Catalysis Today, Vol.352, 270-278, 2020
Direct synthesis of H2O2 over acid-treated Pd/C catalyst derived from a Pd-Co core-shell structure
Although a wide range of Pd/C catalysts has been developed for the direct synthesis of H2O2, low H2O2 yields remain a challenging issue. In this study, we propose a novel catalyst design involving the formation of Pd@Co (BO3)(2) core-shell nanoparticles (NPs) on an activated carbon support followed by the cobalt borate shell etching with H3PO4. The non-noble metal shell efficiently suppressed unfavorable aggregation of Pd NPs, resulting in the formation of small and monodisperse Pd NPs after stripping the cobalt.
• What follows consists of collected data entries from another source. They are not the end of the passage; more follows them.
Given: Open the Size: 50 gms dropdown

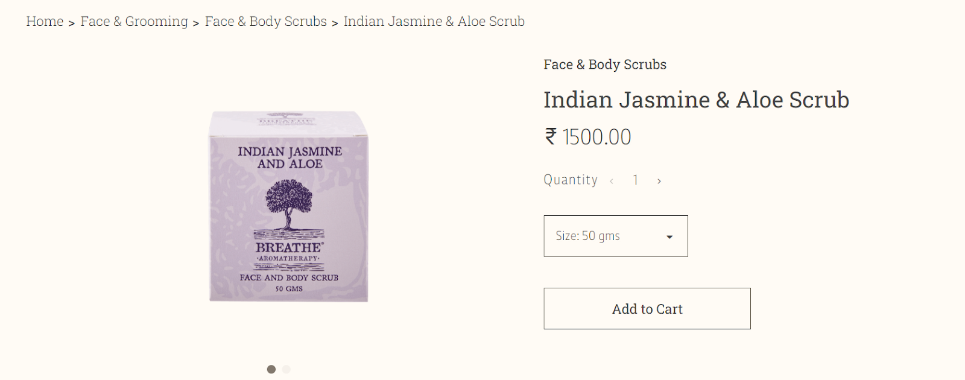Looking at the screenshot, I should pyautogui.click(x=616, y=236).
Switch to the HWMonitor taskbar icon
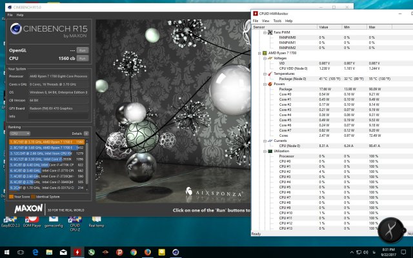Viewport: 413px width, 258px height. point(77,251)
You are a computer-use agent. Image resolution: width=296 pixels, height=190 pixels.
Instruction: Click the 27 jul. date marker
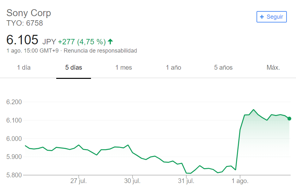point(79,181)
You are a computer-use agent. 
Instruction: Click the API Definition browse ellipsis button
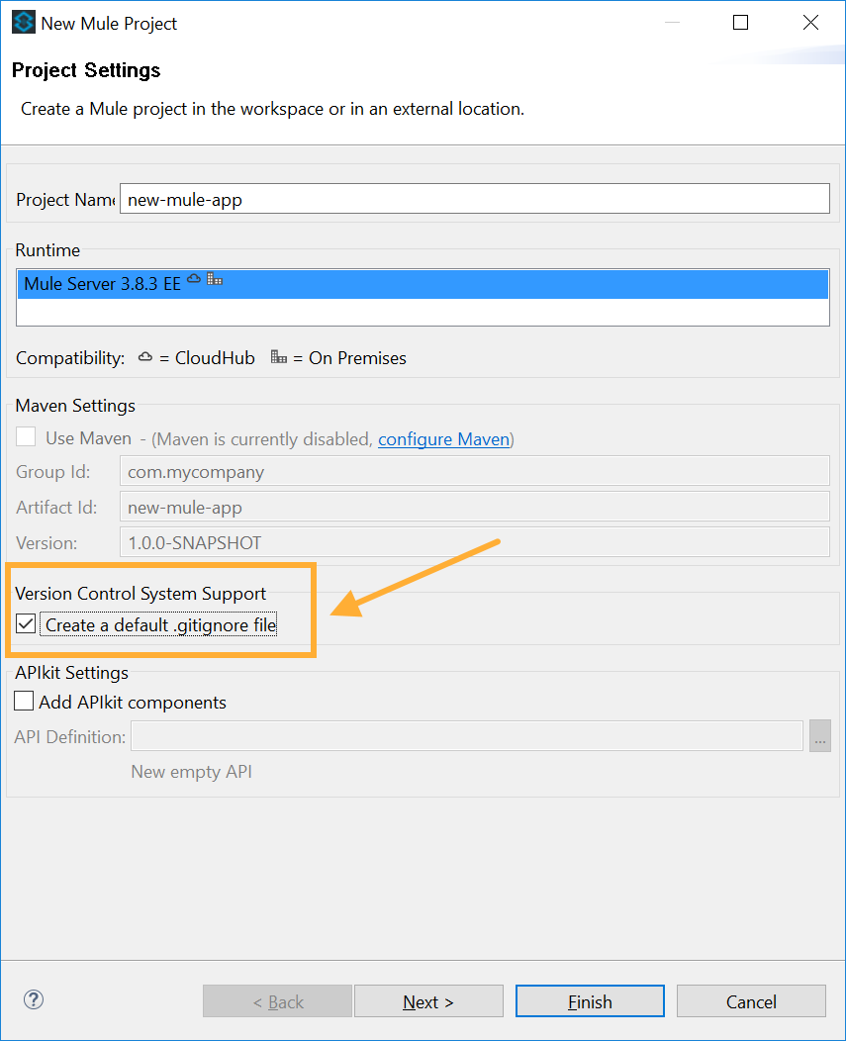click(x=820, y=735)
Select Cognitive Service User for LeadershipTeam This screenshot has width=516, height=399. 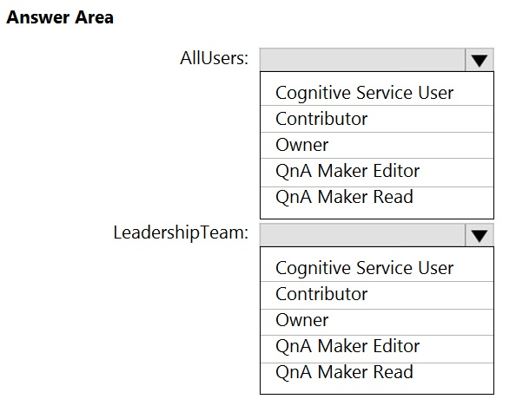(377, 267)
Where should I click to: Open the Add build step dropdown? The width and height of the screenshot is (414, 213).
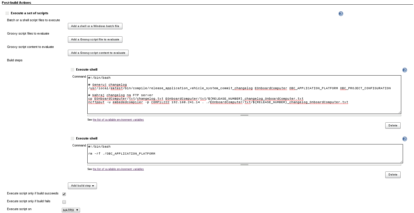click(x=82, y=185)
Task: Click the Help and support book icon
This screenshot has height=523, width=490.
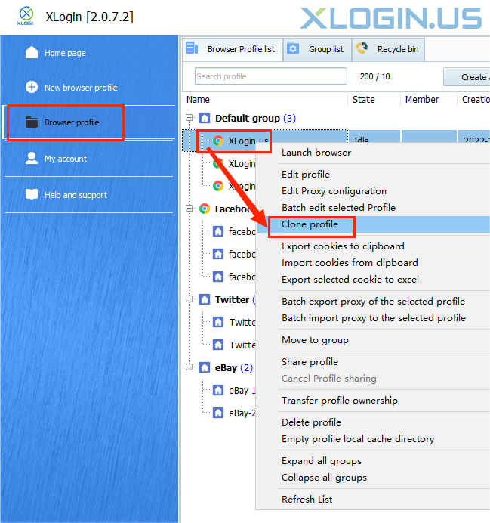Action: 32,195
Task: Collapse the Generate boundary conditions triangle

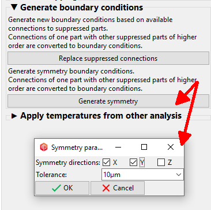Action: click(14, 8)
The use of H3PO4 was also beneficial to obtain a high H2O2 yield by decreasing the metallic nature of Pd and enabling the acid-treated activated carbon to act as a solid acid support. The features of the acid-treated Pd/C catalyst derived from the Pd@Co(BO3)(2) core-shell were superior enough for achieving extremely high activity in the direct synthesis of H2O2. The H2O2 productivity of 5721 mmol-H2O2/g-Pd.h with 88.1% H2O2 selectivity reported herein is one of the best values among Pd/C catalysts developed to date. It was also demonstrated that the cobalt borate shell should be completely removed because cobalt accelerated H2O2 decomposition and hydrogenation.